A woman earnestly asked whether the league was providing sufficient life-skills programs for its younger players, then followed with, “As a Redskins fan, I just wanted to know if there is legitimate justification for the Dallas Cowboys to exist.” Goodell laughed along with the crowd, and answered her initial inquiry.

A common complaint was “paying regular-season prices” for exhibition games. “We’re trying to figure out how to improve the quality, and the best way to do that is to reduce the number of preseason games by two and add two more regular-season games,” Goodell said.

Will the kickoff be eliminated? Goodell says no, but added that it’s a balancing act. “The changes we made did dramatically reduce injuries so it worked … but we also recognize it took an exciting play to a large extent out of the game,” he said.

If there’s a common complaint from the NFL’s most devoted, it’s a notion that the league is taking the violence out of a game that has been its hallmark. “It’s supposed to be a tough sport for tough men,” pleaded Mike Stein of Jacksonville. “You’re alienating a segment of the fan base.”

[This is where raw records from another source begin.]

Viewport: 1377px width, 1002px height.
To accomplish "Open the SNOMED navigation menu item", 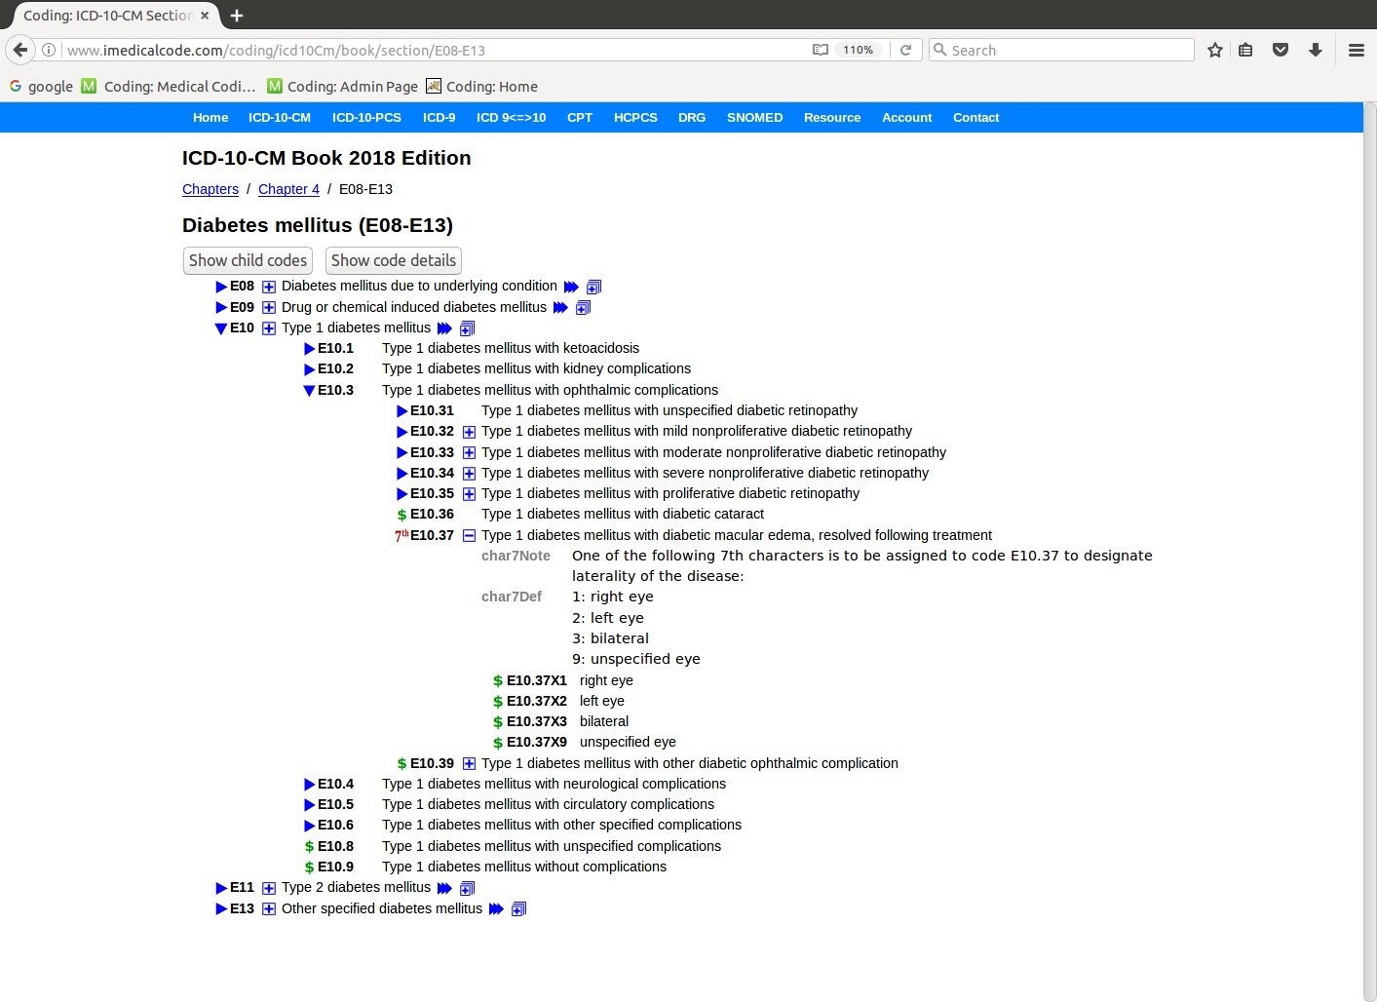I will (754, 117).
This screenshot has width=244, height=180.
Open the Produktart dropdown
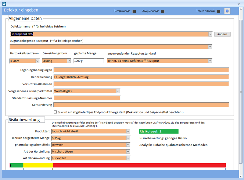pyautogui.click(x=128, y=131)
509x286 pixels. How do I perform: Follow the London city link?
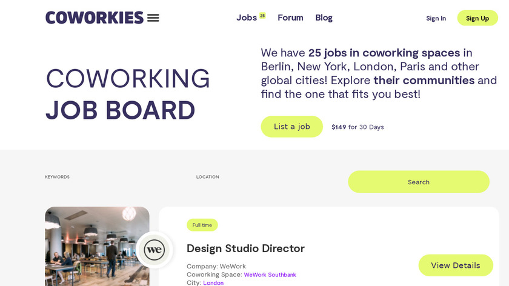pos(213,282)
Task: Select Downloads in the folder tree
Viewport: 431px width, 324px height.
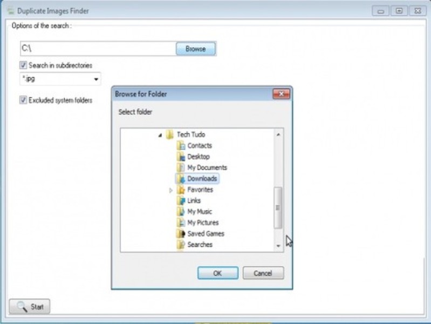Action: point(202,179)
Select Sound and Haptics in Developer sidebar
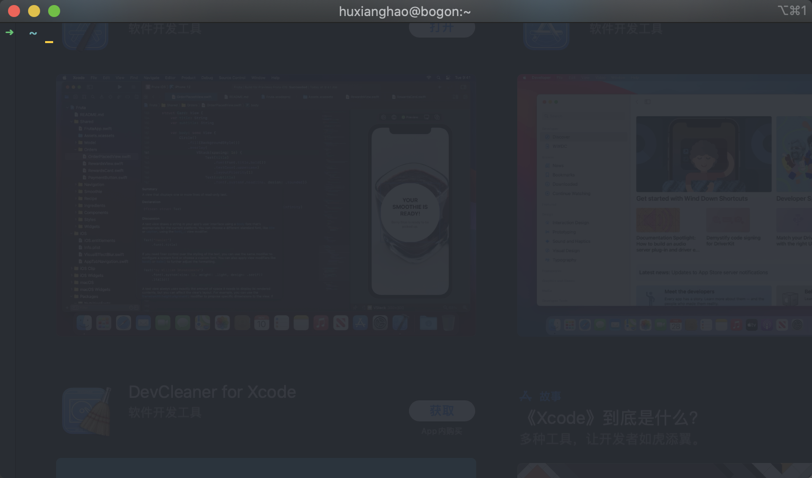Image resolution: width=812 pixels, height=478 pixels. tap(571, 241)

It’s another balancing act, Goodell advised. “We don’t want to take that out. … Certain techniques lead to injuries. We want it to be physical, but it doesn’t have to be vicious.”

Giants fan Dennis Ortiz asked about making the NFL stadium experience as good as HDTV at home. Goodell said the answer is to make the in-stadium experience comparable with improved bandwidth and replays, even of controversial plays, which he says will be in place for next season.

Afterward, there were Goodell autographs for all. A woman with ideas on how the NFL could attract more female fans was paired off with CMO Mark Waller. In the end, some of the NFL’s heaviest users — the proverbial 20 percent of customers that account for 80 percent of sales — were sated, happy and perhaps further bonded to the NFL, if that’s possible.

“It brings the commissioner down to our level, shows he can relate, and lets us get a feel for what he goes through,” said Fuad Sahouri, a Redskins season-ticket holder. “For myself also, it was a humbling experience.”